**Consigne:**
Dans le texte ci-dessous sur le bienheureux Augustin, relevez tous les saints Pères nommés dans la lettre de l'empereur Justinien lue au Concile.

**Texte fourni:**
▬▬▬

Catéchèse, Orthodoxie

La place du bienheureux Augustin dans l’Église Orthodoxe – IV – Opinions du Sixième Siècle, Orient et Occident

9 novembre 2020

Une fois que la controverse sur la grâce eut cessé de troubler l’Occident (l’Orient ne prêta que peu d’attention à elle, son propre enseignement étant protégé et non soumis à une attaque), la réputation d’Augustin demeura stable : il était un grand Docteur de l’Église, bien connu et respecté à travers tout l’Occident, moins connu mais respecté également en Orient.

Le Synaxaire des apôtres, début du XIVe siècle. Détail.

L’opinion occidentale à son sujet peut être perçue dans la manière dont se réfère à lui saint Grégoire le Dialogue, Pape de Rome, un Père orthodoxe reconnu par l’Orient tout autant que par l’Occident. Dans une lettre à Innocent, Préfet d’Afrique, saint Grégoire écrit (ayant à l’esprit, en particulier, les commentaires d’Augustin sur les Écritures) : « Si vous désirez être rassasié d’une nourriture délicieuse, lisez les livres du bienheureux Augustin, votre compatriote, et ne recherchez pas notre balle en comparaison avec son blé fin » 1. Ailleurs saint Grégoire l’appelle « saint Augustin » 2

En Orient où il n’y avait que peu de raison de discuter sur Augustin (dont les écrits restaient encore peu connus), l’opinion sur le Bienheureux Augustin peut être vue encore plus clairement à l’occasion de l’événement majeur de ce siècle, lorsque les Pères d’Orient et d’Occident se rassemblèrent pour le cinquième Concile Œcuménique, qui se tint à Constantinople en 553. Dans les Actes de ce Concile, le nom d’Augustin est mentionné plusieurs fois. Ainsi, durant la première cession du Concile, la lettre du saint Empereur Justinien, contenant le passage suivant, fut lue à l’assemblée des Pères : « Nous déclarons de plus que nous nous en tenons fermement aux décrets du quatrième Concile, et qu’en toute chose nous suivons les saints Pères, Athanase, Basile, Grégoire de Constantinople, Cyrille, Augustin, Proclus, Léon et leurs écrits sur la vraie foi.» 3

Une nouvelle fois, dans la « Sentence » finale du Concile, lorsque les Pères invoquèrent l’autorité du bienheureux Augustin sur un certain point, ils s’y référèrent de cette manière : « Plusieurs lettres d’Augustin, de la plus religieuse mémoire et qui au-devant de tous brilla d’une manière resplendissante parmi les évêques africains, furent lues…» 4

Finalement, le Pape de Rome, Vigilius, qui s’était rendu à Constantinople, mais qui refusa de prendre part au Concile, dans la « Lettre Décrétale » qu’il publia quelques mois plus tard (alors qu’il se trouvait toujours à Constantinople) acceptant finalement le Concile, prit comme exemple de sa propre rétraction le bienheureux Augustin, dont il parle en ces termes :

Il est manifeste que nos Pères, et spécialement le Bienheureux Augustin, qui fut illustre en sa foi dans les Divines Écritures et un maître dans l’éloquence Romaine, retira certains de ses propres ouvrages, et corrigea certaines de ses propres paroles, et ajouta ce qu’il avait omis et plus tard finalement découvert 5

Il est donc évident qu’au sixième siècle le Bienheureux Augustin était reconnu comme un Père de l’Église dont il était parlé en des termes de grand respect, respect qui n’est point atténué par la reconnaissance du fait qu’il enseigna parfois imprécisément et qu’il dut se corriger lui-même.

▬▬▬

**Données sources:**

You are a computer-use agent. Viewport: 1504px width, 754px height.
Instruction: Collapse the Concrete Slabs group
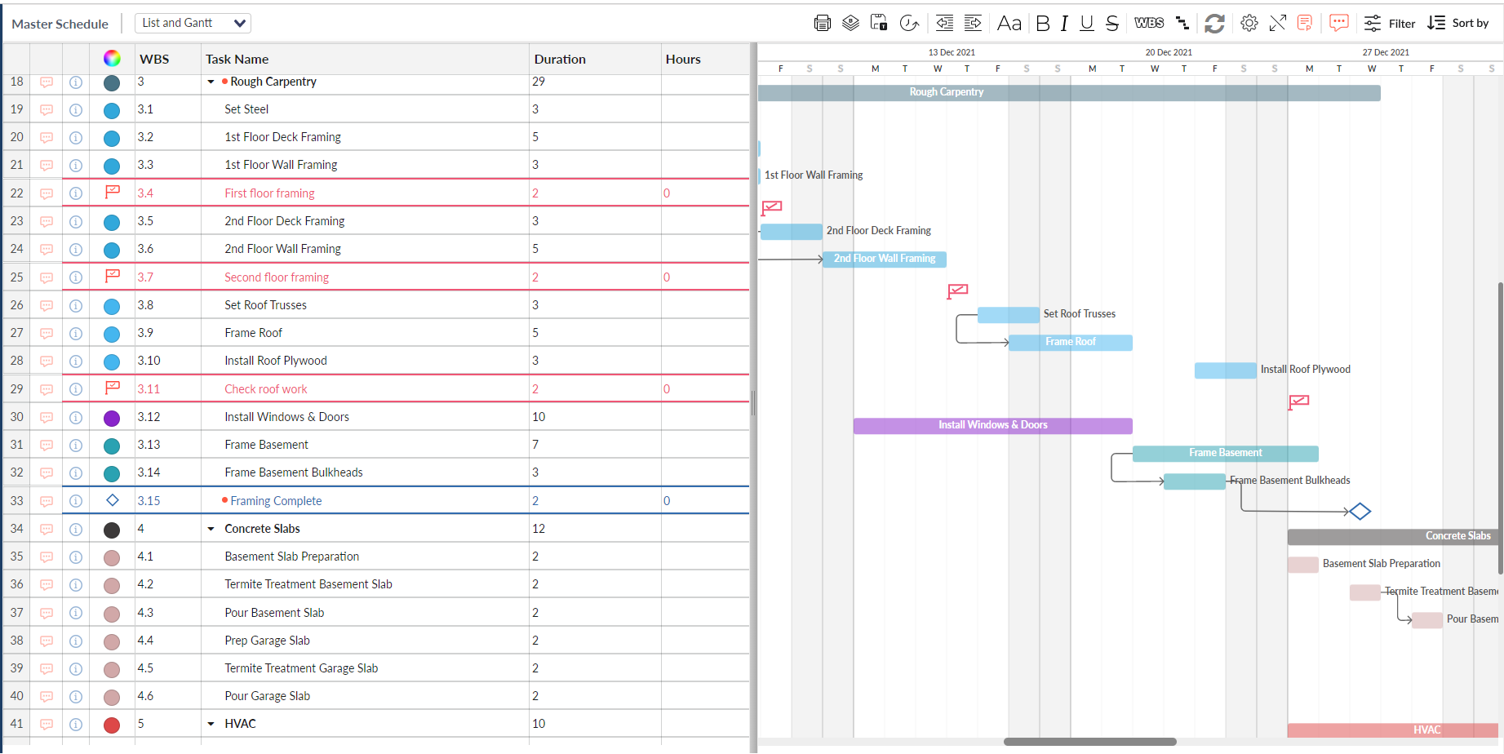tap(211, 528)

▬▬▬

**Réponse:**
Athanase, Basile, Grégoire de Constantinople, Cyrille, Augustin, Proclus, Léon